November U.S. milk production was estimated at 17.09 billion pounds, up 2.4 percent from the same month a year earlier. Cow numbers were estimated at 9.39 million head, 17,000 more than a year ago and 4,000 head more than October 2016. Production per cow averaged 1,829 pounds for November, 39 pounds more than November 2015.


November 2016 milk production in the 23 major dairy states was estimated at 16.06 billion pounds, up 2.6 percent. Cow numbers, at 8.67 million head, were 33,000 head more than November 2015 and 4,000 head more than October 2016. Production per cow averaged 1,851 pounds for November, 40 pounds more than November 2015.

Compared to a year earlier, cow numbers were up 28,000 in Texas and 12,000 each in Idaho and Michigan. In contrast, cow numbers were down 11,000 in California.

Led by Kansas, Texas, Colorado and Michigan, milk production increases were up across the country, with only five major states – Florida, Ohio, Utah, Virginia and Washington – producing less milk than the same month a year earlier.

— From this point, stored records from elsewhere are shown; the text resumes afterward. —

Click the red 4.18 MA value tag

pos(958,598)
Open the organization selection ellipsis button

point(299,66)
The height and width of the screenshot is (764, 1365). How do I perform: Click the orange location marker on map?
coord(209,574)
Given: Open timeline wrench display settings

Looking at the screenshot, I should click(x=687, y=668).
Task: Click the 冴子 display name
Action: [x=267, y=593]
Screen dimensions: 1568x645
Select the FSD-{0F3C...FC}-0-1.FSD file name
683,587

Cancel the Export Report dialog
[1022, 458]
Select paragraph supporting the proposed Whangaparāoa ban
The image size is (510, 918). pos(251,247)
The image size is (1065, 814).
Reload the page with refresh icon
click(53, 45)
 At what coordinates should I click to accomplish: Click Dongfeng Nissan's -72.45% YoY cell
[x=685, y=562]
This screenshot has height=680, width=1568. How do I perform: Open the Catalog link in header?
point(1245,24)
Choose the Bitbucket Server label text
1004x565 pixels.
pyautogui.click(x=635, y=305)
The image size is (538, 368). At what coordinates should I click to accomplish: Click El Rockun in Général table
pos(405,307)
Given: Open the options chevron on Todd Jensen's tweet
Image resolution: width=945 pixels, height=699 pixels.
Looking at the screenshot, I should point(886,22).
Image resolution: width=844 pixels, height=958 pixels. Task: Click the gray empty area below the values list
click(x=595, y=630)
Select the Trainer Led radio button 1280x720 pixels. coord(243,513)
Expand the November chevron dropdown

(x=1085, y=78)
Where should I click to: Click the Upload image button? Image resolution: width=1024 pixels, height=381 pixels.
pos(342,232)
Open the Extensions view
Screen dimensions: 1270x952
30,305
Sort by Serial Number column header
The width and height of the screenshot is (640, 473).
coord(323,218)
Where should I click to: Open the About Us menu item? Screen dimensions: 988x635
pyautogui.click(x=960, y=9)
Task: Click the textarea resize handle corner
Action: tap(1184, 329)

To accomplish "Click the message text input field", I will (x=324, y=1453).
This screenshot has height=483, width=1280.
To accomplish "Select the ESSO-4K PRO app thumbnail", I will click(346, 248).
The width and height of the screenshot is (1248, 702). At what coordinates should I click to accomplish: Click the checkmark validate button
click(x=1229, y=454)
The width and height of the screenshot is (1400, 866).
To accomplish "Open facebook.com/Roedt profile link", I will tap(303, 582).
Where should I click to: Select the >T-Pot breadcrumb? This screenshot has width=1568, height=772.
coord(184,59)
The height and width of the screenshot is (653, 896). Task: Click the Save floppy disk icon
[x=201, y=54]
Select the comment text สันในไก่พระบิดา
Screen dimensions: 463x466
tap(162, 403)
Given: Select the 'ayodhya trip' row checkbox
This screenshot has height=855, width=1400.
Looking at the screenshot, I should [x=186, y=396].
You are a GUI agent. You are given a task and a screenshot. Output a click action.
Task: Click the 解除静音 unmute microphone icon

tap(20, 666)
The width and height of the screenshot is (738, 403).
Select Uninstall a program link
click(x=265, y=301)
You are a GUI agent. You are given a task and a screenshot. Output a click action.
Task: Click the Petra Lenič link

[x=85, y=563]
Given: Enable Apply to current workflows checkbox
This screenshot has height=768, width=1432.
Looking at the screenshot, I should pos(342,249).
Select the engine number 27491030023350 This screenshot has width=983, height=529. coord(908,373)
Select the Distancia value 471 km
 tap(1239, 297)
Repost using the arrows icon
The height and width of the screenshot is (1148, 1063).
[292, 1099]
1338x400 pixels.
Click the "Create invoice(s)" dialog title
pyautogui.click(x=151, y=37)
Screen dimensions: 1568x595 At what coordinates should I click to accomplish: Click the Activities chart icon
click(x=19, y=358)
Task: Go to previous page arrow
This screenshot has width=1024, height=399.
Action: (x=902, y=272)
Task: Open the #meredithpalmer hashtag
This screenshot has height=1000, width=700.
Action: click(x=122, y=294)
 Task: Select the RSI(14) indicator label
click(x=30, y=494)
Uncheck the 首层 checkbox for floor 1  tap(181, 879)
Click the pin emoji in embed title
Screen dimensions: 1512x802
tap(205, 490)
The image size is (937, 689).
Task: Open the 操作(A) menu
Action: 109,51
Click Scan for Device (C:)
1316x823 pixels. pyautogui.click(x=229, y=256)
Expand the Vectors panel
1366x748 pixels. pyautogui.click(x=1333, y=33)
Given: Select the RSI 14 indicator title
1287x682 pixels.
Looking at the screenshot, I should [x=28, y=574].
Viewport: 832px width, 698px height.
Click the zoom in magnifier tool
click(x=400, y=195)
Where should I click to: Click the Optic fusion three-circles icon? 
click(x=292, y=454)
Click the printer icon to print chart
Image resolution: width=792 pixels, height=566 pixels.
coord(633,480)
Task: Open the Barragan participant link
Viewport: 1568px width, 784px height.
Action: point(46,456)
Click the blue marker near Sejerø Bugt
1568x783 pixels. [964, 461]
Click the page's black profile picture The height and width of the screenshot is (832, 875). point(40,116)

Those states had fewer cows than a year earlier and, with the exception of Utah, posted minimal gains in milk production per cow.

November’s rate of milk production growth nearly matched October, and with similar increase anticipated in December, overall 2016 milk production will be up about 1.8 percent from 2015, according to Bob Cropp, dairy economics professor emeritus with the University of Wisconsin-Madison.

Hear a monthly podcast featuring Cropp and Mark Stephenson, director of dairy policy analysis at the University of Wisconsin-Madison.

December is a good time to look back and forward, and milk prices ended the year on a stronger note, said Cropp. He expects December’s federal order Class III price will be near $17.30 per cwt, which would be the highest in two years. Due to the weak start to the year, however, the 2016 average will be about $14.85 per cwt, compared to $15.80 per cwt in 2015 and $22.34 per cwt for 2014.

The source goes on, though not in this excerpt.